Misa dominical en la Catedral de Cusco. La enorme iglesia llena de fieles, todos ellos indígenas, sus rasgos cobrizos como tallados a cincel y una sumisión ancestral a los designios de la divinidad.

2 de octubre de 2020 Por: Óscar López Pulecio

Misa dominical en la Catedral de Cusco. La enorme iglesia llena de fieles, todos ellos indígenas, sus rasgos cobrizos como tallados a cincel y una sumisión ancestral a los designios de la divinidad, ahora encarnada en un dios ajeno. El obispo y sus concelebrantes, también indígenas,
disminuidos por el esplendor del edificio de tres pisos revestido de plata, proveniente de la montaña inagotable de Potosí, que es el altar mayor.

Afuera, la plaza mayor enmarcada por edificios coloniales y en el centro sobre una fuente el Inca. No un héroe particular de la lucha perdida frente al imperio español, sino la figura simbólica del Inca como gobernante del imperio desaparecido. En todas las plazas y parques de la antigua ciudad imperial hay monumentos incaicos. Ni rastro celebratorio del poderío español. Sin embargo, es imposible ignorar las moles imponentes de la Catedral y la iglesia de la Compañía, justo al lado; o las muchas iglesias y palacios barrocos construidos sobre los cimientos de piedra de los templos y palacios incaicos. Una cultura sobre otra, un dios sobre otro, una tradición sobre otra. Un poder dominante sobre otro derrotado, pero ambos vivos.

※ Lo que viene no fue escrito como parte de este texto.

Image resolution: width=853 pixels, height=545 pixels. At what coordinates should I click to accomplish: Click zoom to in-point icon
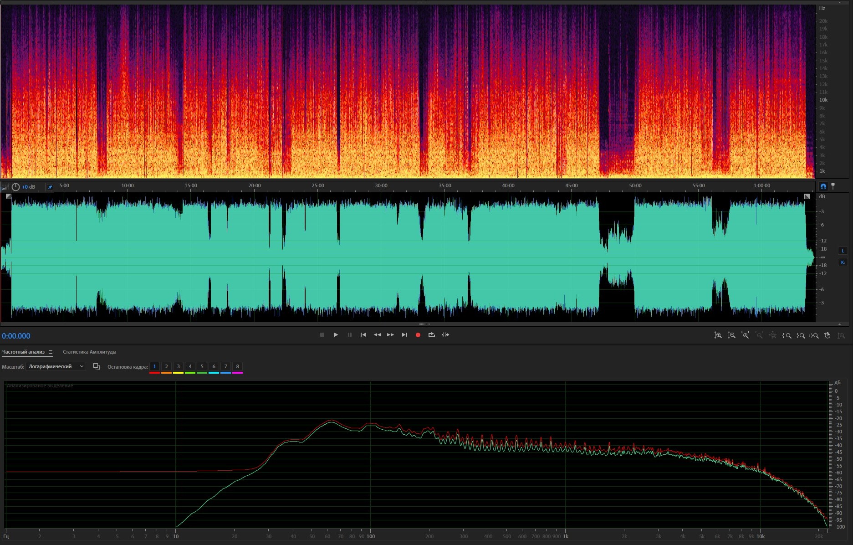coord(787,335)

Sucede en todo el mundo y en todo sentido: la mezquita de Córdoba convertida en iglesia católica, Santa Sofía en Estambul, iglesia cristiana convertida en mezquita, ambas como resultados de procesos de conquista. Esos conquistadores españoles y otomanos eran implacables, impusieron su dominio a sangre y fuego, y lo mantuvieron con la religión y la obediencia civil. Crueles con las personas, pero incapaces de destruir los grandes monumentos de los vencidos, por imposibilidad física o admiración. Y el mundo sigue andando, inventando la prodigiosa mentira de la historia oficial donde los héroes de los unos son los villanos de los otros. Lo que queda sumando dioses y dominaciones, esclavitudes y liberaciones, miserias y riquezas, es la cultura.

Es un proceso de construcción, no exento de grandes dolores y renunciamientos. De renacimiento de cosas nuevas entre las cenizas. La violencia es la partera de la historia, decía Karl Marx, pero no todos los resultados de ese alumbramiento son violentos. Lo que nace de la conquista española en América somos nosotros. Como dijo Neruda de los conquistadores: “Se llevaron todo, nos dejaron todo, nos dejaron la palabra”. Pero también otras cosas que hemos ido recibiendo con beneficio de inventario. El balance no es tan terrible como quieren hacerlo ver los antropólogos que han inventado paraísos perdidos precolombinos.

La conquista española de América, un grupo minúsculo de renegados que derrumba imperios, se debió en buena parte a las propias divisiones internas de los indígenas. Pizarro triunfa gracias a la ayuda de los enemigos sojuzgados del Inca, cuyo imperio reciente es frágil. Cortés en México igual. No hay siempre un responsable blanco de mala calaña y una víctima indígena inocente. Es solo la vieja historia del poder y la ambición que se alían hasta con el diablo. En ese marco la historia de Sebastián de Belalcázar no tiene mayor importancia. Un campesino analfabeta, cruel con los indígenas y con sus pares que por ello termina sus días, con una sentencia de muerte del gobierno español sobre su cabeza. Ennoblecerlo ha sido tarea de romanos. No debería tener papel tan destacado en la misa solemne de la historia. De pronto se nos fue la mano.